Thursday, November 14, 2013

An insight into show, don't tell.

Writers are always learning, I guess.  Back in 2006 or so, when I started writing fiction again (the last time had been in the 1980s) I found all kinds of bewildering new rules online. One of the worst was show, don't tell. Another one was GMC. A third was ending every chapter, even every scene with some kind of hook...

I muddled along and got stuff written and continued trying to educate myself about these rules, but eventually gave up. That might account for leaving a number of WIPs on the shelf, un-worked on, for months on end.

Recently I forced myself to do some plotting on the top three stories I'd like to get written. I went back and read what I had got done so far. In Dumb Jock, I came across this scene opener that occurs a good way into the story. It's blatant telling:
Alex stepped out of the club house into a dimly lit, utilitarian corridor with cinderblock walls concrete floor that led to the stadium exit. He was accompanied by two of his teammates -- Joe, a tall, rangy third-baseman, and Bill, center-fielder, who were keeping up an understated banter about each other's performance during the game, which the Mullets had one, barely, 5 to 4. Everybody was feeling good, as they usually did after a victory.

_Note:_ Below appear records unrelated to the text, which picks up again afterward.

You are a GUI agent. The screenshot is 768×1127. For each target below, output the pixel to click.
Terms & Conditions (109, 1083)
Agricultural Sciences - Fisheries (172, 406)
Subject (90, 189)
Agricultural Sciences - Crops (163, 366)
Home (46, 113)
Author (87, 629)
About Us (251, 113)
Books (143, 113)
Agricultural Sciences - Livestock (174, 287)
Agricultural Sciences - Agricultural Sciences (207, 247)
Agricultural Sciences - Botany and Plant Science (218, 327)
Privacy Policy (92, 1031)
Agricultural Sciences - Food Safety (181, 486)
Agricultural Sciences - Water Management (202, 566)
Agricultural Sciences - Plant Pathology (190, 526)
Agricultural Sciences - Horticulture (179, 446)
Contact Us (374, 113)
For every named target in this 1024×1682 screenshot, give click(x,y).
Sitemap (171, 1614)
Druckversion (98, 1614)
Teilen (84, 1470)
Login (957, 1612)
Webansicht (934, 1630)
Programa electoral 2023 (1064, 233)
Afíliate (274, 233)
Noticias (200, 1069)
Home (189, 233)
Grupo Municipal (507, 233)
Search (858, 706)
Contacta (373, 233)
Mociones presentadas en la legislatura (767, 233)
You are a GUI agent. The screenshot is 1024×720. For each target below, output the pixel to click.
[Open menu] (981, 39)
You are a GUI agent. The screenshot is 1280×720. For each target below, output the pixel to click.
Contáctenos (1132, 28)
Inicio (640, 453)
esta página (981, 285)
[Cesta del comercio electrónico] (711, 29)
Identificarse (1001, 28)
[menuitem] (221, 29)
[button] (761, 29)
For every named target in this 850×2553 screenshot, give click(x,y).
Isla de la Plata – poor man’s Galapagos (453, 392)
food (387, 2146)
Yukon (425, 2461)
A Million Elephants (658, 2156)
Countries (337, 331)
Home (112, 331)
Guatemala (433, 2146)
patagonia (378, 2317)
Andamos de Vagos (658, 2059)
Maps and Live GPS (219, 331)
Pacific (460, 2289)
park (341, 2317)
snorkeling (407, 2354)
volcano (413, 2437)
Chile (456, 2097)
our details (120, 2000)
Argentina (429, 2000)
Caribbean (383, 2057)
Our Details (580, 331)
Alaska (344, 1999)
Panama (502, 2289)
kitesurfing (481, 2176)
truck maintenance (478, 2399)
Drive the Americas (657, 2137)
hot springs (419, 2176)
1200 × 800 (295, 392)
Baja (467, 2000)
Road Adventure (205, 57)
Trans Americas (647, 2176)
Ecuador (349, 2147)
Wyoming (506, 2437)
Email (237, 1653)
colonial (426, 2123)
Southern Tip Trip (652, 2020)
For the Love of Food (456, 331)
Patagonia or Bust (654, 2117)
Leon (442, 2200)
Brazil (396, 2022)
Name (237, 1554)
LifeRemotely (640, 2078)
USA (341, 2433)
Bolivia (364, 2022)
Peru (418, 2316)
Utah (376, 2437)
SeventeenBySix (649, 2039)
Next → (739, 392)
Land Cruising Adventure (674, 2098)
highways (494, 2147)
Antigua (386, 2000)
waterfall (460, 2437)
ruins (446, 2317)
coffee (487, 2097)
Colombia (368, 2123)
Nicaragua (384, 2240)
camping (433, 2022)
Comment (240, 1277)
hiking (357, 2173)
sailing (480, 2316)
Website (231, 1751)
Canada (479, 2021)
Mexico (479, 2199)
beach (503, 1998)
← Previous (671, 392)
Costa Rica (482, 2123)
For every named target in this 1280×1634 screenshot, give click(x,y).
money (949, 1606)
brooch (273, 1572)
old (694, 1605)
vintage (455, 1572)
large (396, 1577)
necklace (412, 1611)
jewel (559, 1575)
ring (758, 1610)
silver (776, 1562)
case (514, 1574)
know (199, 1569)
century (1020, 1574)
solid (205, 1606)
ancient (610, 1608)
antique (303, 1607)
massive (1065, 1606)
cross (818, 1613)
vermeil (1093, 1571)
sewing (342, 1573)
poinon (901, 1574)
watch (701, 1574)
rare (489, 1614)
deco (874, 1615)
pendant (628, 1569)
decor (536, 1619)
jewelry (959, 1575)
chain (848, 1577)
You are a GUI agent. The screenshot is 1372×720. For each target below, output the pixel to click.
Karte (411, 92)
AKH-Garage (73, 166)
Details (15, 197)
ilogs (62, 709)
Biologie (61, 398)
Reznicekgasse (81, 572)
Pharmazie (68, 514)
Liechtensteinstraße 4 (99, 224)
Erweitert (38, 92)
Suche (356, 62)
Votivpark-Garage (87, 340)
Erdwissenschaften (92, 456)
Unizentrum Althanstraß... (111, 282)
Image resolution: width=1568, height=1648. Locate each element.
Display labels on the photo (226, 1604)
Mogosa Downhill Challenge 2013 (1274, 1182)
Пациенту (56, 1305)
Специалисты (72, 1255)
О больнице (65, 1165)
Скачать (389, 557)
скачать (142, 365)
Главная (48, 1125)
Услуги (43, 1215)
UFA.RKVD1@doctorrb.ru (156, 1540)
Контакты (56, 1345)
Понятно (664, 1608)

It came to me immediately that this was telling and that I needed to show it. (Why didn't that occur to me when I originally wrote it?).  So I tossed around and figured these guys engaging in some after-game baseball banter could start the showing.  Something about game performance, maybe. So I sat there staring at the screen, because I don't know what baseball players would say in that scenario. I googled "baseball banter"  but didn't find out much. So then I decided they'd talk about personal stuff rather than baseball stuff. Maybe food. Maybe going to get something to eat, a post-game meal, maybe. Men are always thinking about food, right?

This was an opportunity to do some characterization, as well. And it came to me that I didn't know these characters, not even Alex.

It further came to me that I knew the characters in my published stories intimately -- Troy and Patty, the three sweet Southern boys, even secondary characters and villains. Knew them all, and knew all about them. Knew things about them even they didn't know.

I thought back over the writing of those stories, and realized that the way I got to know them was by writing about them. By writing the stories. Yes, I did some advance character profiling, but they came to life -- their personalities, quirks, mispronounciations, outlooks, sense of humor, etc., emerged -- with the writing of the story....

Well, duh.

I've probably known this, on some level, in the past, but lost it.

So I will have the three players banter about food, and later, as their personalities solidify with the writing of the story, I can go back and change the dialog to fit them better, if need be...

Show, don't tell. For me, it's tied to the characters' personalities.